The COPII transmembrane cargo Axl2 is transferred from the ER to Atg8-positive structures. (A) Schematic diagram of the method for intense labeling of COPII vesicles. (B) sec12^ts SSA1pro-AXL2-GFP cells were grown at 23°C, incubated at 37°C for 1 h, and then incubated at 23°C in the presence of rapamycin. After a 2-h incubation, the cells were observed under a fluorescence microscope. Scale bars, 5 µm. (C) sec12^ts SSA1pro-AXL2-GFP cells were incubated at 37°C for 1 h and then treated with rapamycin at 23°C for 30 min, followed by fluorescence microscopy. Arrowheads show mCherry-Atg8 puncta positive for Axl2-GFP. Scale bars, 5 µm. The graph shows the proportion of mCherry-Atg8 puncta that were positive for Axl2-GFP. Values are means ± SD (n = 3). ***, P < 0.001 (unpaired two-tailed t test).

Figure 2.

COPII vesicles are recruited to forming autophagosomes. (A) Axl2 localization to Atg8 puncta in atg2Δ cells was examined as described in Fig. 1 C. Scale bars, 5 µm.

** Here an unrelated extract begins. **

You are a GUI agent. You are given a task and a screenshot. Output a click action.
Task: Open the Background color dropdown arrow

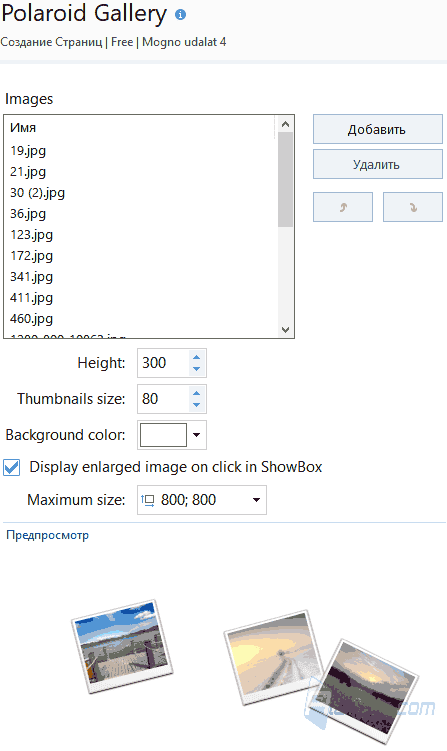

Values in the graph are means ± SD (n = 3). ***, P < 0.001 (unpaired two-tailed t test). (B) sec12^ts SSA1pro-AXL2-GFP cells overexpressing Ape1 were incubated at 37°C for 1 h, transferred to nitrogen-starvation medium at 23°C for 1 h, and then observed by fluorescence microscopy. Arrowheads show an Axl2-GFP punctum on an isolation membrane visualized with mCherry-Atg8. Scale bars, 5 µm. The graph shows the proportion of Atg8-positive isolation membranes that colocalized with Axl2-GFP. Values are means ± SD (n = 3). ***, P < 0.001 (unpaired two-tailed t test). (C–E) sec12^ts SSA1pro-AXL2-GFP ypt7Δ cells were incubated at 37°C for 1 h, transferred to nitrogen-starvation medium at 23°C for 2 h, and then observed by fluorescence microscopy. Arrowheads show Axl2-positive Atg8 puncta. Scale bars, 5 µm. The graphs show the proportion of mCherry-Atg8 puncta that colocalized with Axl2-GFP (D) and the number of Atg8 puncta per cell (E). Values represent means ± SD (n = 3). ***, P < 0.001 (unpaired two-tailed t test).

Figure 3.

COPII vesicles become part of autophagosomal membranes. (A–J) sec12^ts SSA1pro-AXL2-GFP ypt7Δ cells were incubated at 37°C for 1 h, and then autophagy was induced at 23°C by nitrogen starvation for 3 h, followed by immunoelectron microscopy using anti-GFP antibodies. Open arrowheads indicate autophagosomes, and closed arrowheads indicate GFP signals (gold particles). Scale bars: 500 nm (A), 200 nm (B–J). (K) At least 30 autophagosomes in ERV14 and erv14Δ cells were examined, and the proportion of autophagosomes that contained gold particles on their membranes is shown in the graph.